:: RECORDED DATA ::
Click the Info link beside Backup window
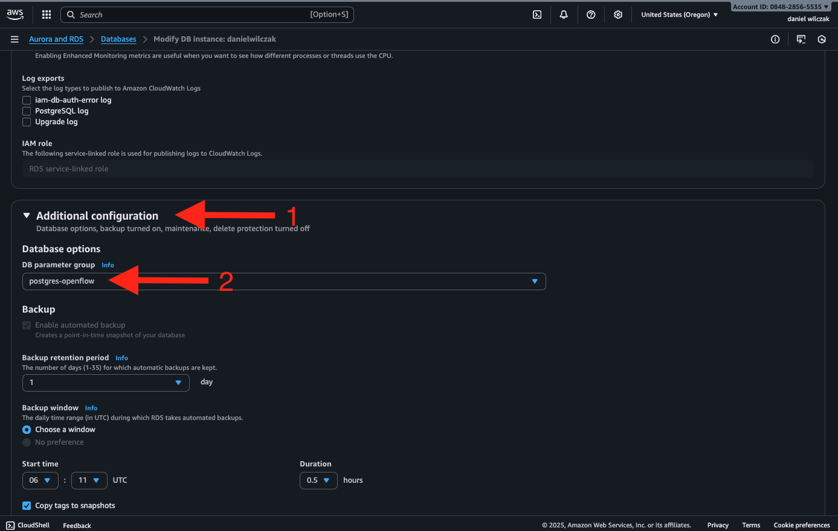 [91, 409]
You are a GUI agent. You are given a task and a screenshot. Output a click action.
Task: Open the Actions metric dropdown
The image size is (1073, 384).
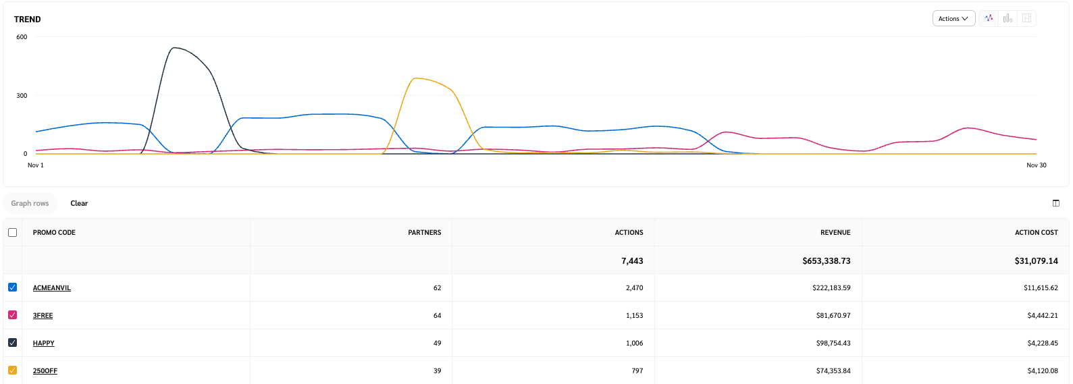click(953, 19)
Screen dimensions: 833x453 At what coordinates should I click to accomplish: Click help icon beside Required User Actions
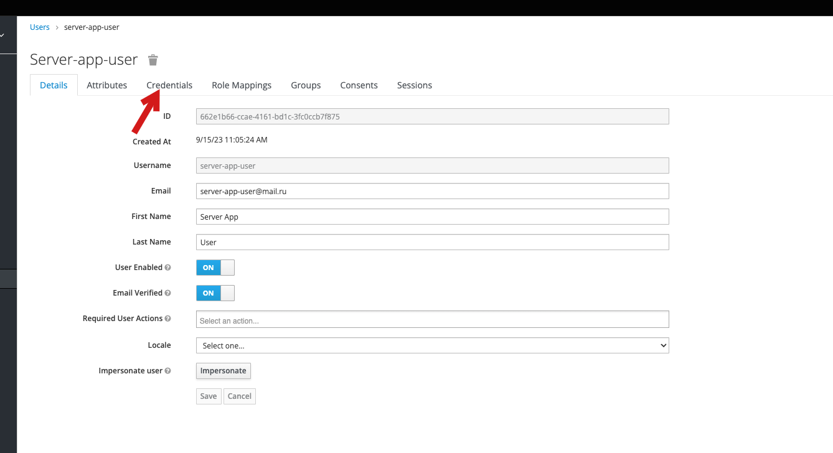pyautogui.click(x=167, y=319)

:: EXERCISE DIRECTIONS ::
Return only the line with "The image size is (1073, 384)." and the lines after it up to the end of the records, exact and free of pictures.

:: COMPLETED TASK ::
The image size is (1073, 384).
click(953, 19)
Screen dimensions: 833x453 At what coordinates should I click to accomplish: Click help icon beside Required User Actions
pyautogui.click(x=167, y=319)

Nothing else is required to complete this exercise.